Harp é uma figura sóbria, de poucas falas, partilha a sua desarrumada casa com um cavalo, de nome Chuck, que habita um estábulo improvisado no que deveria ser a sua sala de estar, fornece-nos informações sobre o caráter de Harp, bem como, para a sua propensão para a rebeldia e não cumprimento de regras, principalmente se elas foram estabelecidas por brancos contra quem ele arregimenta adeptos.

É neste ambiente que Cole é largado, sem se lembrar que nasceu ali e se mudou devido á separação dos seus pais, todavia, não foi esquecido por Nessie (Lorraine Toussaint) uma vizinha amiga do seu pai que tenta apoiá-lo à chegada, quando ele se encontra na rua com dois sacos de lixo na mão onde guarda todos os seu pertences, batendo à porta de casa do seu pai ausente. Outra pessoa que igualmente não o esqueceu é Smush (Jharrel Jerome) um amigo de infância que trafica droga por conta, anda de automóvel à procura de oportunidades de lucro, tem um sonho para sair dali e pode incluir Cole, se ele quiser colaborar com a atividade do pequeno tráfico a que ele se dedica.

Com estes ingredientes fica formado o ambiente para o drama de família e a história de delinquência que com altos e baixos se transforma na redenção de Cole, na sua transformação de adolescente recalcitrante em homem válido, através do seu convívio com uma animal selvagem, recriando a memória distante contada em reuniões junto à fogueira, de curas conseguidas pelo convívio com cavalos, e na inevitável reconciliação da família que o gerou.

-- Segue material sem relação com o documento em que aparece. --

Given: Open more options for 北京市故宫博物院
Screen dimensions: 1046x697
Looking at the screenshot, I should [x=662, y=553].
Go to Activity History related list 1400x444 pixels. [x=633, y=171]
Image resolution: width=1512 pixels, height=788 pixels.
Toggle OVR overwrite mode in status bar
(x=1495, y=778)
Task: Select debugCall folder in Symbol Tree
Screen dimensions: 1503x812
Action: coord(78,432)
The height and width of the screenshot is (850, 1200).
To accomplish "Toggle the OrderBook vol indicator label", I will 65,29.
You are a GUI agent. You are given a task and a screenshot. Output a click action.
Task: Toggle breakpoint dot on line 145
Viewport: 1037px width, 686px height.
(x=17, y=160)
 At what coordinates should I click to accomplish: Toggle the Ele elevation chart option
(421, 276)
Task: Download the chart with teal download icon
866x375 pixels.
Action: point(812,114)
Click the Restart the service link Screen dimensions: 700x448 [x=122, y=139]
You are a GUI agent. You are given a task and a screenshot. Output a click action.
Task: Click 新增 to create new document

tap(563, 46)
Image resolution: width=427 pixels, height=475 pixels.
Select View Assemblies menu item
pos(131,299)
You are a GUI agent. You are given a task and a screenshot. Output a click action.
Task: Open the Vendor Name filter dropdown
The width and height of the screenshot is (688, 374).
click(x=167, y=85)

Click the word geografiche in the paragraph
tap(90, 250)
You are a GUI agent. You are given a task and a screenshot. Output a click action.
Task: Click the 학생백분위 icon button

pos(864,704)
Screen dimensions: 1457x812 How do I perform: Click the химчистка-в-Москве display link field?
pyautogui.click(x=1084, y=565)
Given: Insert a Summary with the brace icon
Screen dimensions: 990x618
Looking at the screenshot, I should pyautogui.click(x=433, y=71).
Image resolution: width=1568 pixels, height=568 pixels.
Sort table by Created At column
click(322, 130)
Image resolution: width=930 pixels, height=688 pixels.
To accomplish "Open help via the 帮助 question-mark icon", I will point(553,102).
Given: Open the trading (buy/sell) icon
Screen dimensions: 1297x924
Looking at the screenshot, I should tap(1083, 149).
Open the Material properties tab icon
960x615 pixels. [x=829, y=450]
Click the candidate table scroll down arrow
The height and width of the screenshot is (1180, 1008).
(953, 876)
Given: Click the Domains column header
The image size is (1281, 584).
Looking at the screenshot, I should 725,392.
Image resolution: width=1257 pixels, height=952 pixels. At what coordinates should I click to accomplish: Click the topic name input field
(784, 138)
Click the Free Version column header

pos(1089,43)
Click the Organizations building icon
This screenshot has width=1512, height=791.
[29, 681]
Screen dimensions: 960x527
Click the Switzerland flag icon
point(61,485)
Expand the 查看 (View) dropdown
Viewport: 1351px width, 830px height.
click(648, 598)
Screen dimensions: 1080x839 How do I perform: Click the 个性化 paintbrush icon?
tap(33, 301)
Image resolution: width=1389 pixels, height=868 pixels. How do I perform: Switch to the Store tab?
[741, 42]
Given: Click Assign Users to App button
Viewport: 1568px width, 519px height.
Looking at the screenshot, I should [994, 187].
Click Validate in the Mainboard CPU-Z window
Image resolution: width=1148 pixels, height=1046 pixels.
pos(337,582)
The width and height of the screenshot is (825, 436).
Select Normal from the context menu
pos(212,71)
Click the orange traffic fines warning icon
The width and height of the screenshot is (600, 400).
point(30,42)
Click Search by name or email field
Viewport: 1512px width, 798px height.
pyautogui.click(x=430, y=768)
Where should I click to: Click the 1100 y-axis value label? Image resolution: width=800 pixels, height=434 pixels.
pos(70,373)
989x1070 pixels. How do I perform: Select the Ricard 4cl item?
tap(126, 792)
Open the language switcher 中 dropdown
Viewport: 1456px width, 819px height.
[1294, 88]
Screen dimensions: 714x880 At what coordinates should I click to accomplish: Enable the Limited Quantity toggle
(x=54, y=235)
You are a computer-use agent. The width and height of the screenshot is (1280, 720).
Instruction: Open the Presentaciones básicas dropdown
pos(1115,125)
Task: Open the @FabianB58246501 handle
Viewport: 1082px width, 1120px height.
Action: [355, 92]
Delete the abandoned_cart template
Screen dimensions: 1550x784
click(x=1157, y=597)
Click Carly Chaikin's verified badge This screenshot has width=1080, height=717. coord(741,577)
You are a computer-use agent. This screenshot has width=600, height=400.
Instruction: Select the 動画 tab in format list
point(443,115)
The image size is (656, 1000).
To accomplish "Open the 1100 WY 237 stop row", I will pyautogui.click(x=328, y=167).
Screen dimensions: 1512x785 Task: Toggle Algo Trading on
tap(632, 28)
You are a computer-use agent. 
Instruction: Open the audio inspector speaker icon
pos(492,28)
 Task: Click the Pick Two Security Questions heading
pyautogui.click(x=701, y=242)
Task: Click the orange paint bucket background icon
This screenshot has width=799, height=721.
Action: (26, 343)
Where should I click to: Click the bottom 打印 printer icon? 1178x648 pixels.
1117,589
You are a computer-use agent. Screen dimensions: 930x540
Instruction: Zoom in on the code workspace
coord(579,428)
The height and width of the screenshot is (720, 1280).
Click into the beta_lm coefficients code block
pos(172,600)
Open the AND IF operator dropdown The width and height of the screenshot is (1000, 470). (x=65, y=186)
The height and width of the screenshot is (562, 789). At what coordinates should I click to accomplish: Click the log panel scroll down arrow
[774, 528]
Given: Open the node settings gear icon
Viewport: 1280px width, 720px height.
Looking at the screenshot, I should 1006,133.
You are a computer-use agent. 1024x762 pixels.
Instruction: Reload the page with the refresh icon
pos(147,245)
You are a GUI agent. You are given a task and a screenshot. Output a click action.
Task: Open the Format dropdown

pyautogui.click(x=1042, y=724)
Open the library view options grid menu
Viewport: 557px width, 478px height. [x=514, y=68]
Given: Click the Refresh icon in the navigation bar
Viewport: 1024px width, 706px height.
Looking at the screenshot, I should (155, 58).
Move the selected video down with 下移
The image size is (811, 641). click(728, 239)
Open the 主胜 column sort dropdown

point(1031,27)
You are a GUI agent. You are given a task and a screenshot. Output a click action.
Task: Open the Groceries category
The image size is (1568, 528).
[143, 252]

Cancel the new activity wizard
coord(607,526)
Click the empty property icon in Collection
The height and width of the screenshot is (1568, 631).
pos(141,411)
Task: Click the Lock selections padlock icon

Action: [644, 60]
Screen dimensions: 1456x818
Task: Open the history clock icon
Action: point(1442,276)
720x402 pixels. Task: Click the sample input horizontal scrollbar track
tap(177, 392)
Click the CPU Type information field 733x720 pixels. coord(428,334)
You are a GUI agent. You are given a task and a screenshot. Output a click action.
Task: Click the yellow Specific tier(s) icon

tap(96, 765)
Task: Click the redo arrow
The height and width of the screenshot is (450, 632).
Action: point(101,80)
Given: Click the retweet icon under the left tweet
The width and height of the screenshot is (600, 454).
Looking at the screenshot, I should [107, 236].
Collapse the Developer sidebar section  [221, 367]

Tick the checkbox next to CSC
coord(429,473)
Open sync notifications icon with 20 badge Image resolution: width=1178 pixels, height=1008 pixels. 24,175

Trata-se de uma obra de ficção inspirada remotamente em factos reais, recriando uma instituição centenária situada ao norte de Filadélfia que não conhecemos de todo, onde se mantém a tradição de equitação negra, paredes meias com o centro da cidade, e que sobrevive apesar da pressão de gentrificação exercida sobre ela. Constitui ainda a estreia de Ricky Staub na direção de uma longa metragem onde se nota a sua preocupação de identificação de um tema que não lhe é familiar mas que soube defendê-lo. Todo o trabalho de atores está bem conduzido, tanto com os profissionais como com os não profissionais, todavia é um tema de esquecimento rápido por não se incluir no nosso imaginário.